Prompts live in a single full/ directory with builtin and MCP variants:

File	Prompts	Format	Use With
`full/prompts.jsonl`	151	Standard	`SEARCH_PROVIDER=builtin`
`full/prompts-you.jsonl`	151	MCP variant	`SEARCH_PROVIDER=you`

Builtin prompts are plain queries. MCP prompts add "Use {server-name} and answer\n" prefix and MCP metadata (mcpServer, expectedTools).

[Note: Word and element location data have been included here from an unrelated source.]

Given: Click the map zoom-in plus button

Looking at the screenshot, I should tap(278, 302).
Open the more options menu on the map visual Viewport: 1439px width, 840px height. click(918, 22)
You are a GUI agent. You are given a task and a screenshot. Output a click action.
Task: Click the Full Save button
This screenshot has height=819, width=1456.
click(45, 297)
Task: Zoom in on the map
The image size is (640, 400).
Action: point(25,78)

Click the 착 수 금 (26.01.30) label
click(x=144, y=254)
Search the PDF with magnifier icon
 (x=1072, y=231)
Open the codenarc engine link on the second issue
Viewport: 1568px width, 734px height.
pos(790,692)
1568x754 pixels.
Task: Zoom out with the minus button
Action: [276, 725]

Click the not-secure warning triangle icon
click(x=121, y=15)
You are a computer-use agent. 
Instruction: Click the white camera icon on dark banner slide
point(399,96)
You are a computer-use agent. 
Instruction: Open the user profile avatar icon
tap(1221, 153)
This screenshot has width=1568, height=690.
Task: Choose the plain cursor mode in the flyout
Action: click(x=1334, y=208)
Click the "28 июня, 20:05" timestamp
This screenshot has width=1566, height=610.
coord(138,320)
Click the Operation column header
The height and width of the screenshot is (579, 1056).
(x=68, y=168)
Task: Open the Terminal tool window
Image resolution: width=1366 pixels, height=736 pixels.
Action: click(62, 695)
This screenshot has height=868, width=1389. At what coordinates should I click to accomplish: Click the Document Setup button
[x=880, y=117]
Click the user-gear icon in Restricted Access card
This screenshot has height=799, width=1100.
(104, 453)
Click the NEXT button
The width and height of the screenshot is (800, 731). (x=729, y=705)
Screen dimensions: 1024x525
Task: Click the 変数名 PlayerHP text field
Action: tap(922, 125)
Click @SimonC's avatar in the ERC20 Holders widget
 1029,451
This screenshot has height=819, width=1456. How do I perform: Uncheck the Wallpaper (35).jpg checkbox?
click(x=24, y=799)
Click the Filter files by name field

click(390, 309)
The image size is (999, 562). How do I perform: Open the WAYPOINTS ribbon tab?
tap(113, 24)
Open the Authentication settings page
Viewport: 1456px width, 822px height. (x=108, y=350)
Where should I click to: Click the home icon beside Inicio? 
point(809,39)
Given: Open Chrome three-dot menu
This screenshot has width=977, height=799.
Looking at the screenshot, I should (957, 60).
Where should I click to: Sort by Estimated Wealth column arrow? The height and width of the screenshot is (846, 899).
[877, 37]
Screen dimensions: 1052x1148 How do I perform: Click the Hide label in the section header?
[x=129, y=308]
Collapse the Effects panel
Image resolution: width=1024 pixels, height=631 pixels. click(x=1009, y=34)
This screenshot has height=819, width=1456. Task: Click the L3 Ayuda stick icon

Metadata structure (MCP variants only):

{
  "mcpServer": "ydc-server",
  "expectedTools": ["you-search", "you-express", "you-contents"]
}

To sample a subset at runtime, use --count N (shuffles full dataset, no pre-generation needed):

bun run trials -- --count 5    # 5 random prompts from full dataset

All prompts are designed to trigger web search with time-sensitive queries and recent events.

Results

All trial results are written to dated directories:

data/results/
└── 2026-02-18/
    ├── claude-code/
    │   ├── builtin.jsonl
    │   └── you.jsonl
    ├── gemini/
    ├── droid/
    └── codex/

Versioning: Each run is committed with a dated directory.

Compare runs:

bun run compare                     # Latest date auto-detected
bun run compare -- --run-date 2026-02-18

Each result line is a TrialResult with pass@k metrics and full trajectory per trial.

Comparisons

Comparison analyses are versioned alongside the raw results they evaluate.

Comparison Metrics

Each comparison output includes:

Quality Metrics (per agent+tool pairing):

avgScore - Mean inline grader score (0-1 scale)
passRate - Percentage of prompts that passed (score ≥ 0.7)
passCount / failCount - Number of passing/failing prompts
scoreDistribution - Histogram of scores by quintile

Performance Metrics:

latency.p50/p90/p99 - Response time percentiles (milliseconds)
firstResponse - Time to first output
totalDuration - Total execution time across all prompts

Head-to-Head Analysis:

Pairwise win/loss/tie records
Statistical significance (when using --strategy statistical)

Comparison Strategies

Weighted Strategy (default): Balances multiple dimensions with configurable weights:

COMPARE_QUALITY (default: 0.6) - Inline grader scores
COMPARE_LATENCY (default: 0.3) - Response speed
COMPARE_RELIABILITY (default: 0.1) - Pass rate consistency

Statistical Strategy: Uses bootstrap sampling (1000 iterations by default) to compute:

Confidence intervals for mean scores
Statistical significance testing (p<0.05)
Reduces false conclusions from small sample sizes

Configure via COMPARE_BOOTSTRAP_ITERATIONS environment variable.

Output Structure

data/comparisons/
└── 2026-02-18/
    ├── all-builtin-weighted.json       # Builtin-only comparison
    ├── all-builtin-statistical.json
    ├── all-you-weighted.json           # MCP-only comparison
    ├── builtin-vs-you-weighted.json    # Cross-provider comparison
    ├── builtin-vs-you-statistical.json
    └── REPORT.md                       # Comprehensive analysis report

View Comparison Results

# Capability and reliability rankings
jq '.capability' data/comparisons/2026-02-18/all-builtin-weighted.json
jq '.reliability' data/comparisons/2026-02-18/builtin-vs-you-weighted.json

# Head-to-head win rates
jq '.headToHead.capability' data/comparisons/2026-02-18/all-builtin-statistical.json

# Generate full report
bun run report -- --run-date 2026-02-18

Inline Grader

The project uses a hybrid grading approach in scripts/inline-grader.ts that evaluates agent responses on a 100-point scale.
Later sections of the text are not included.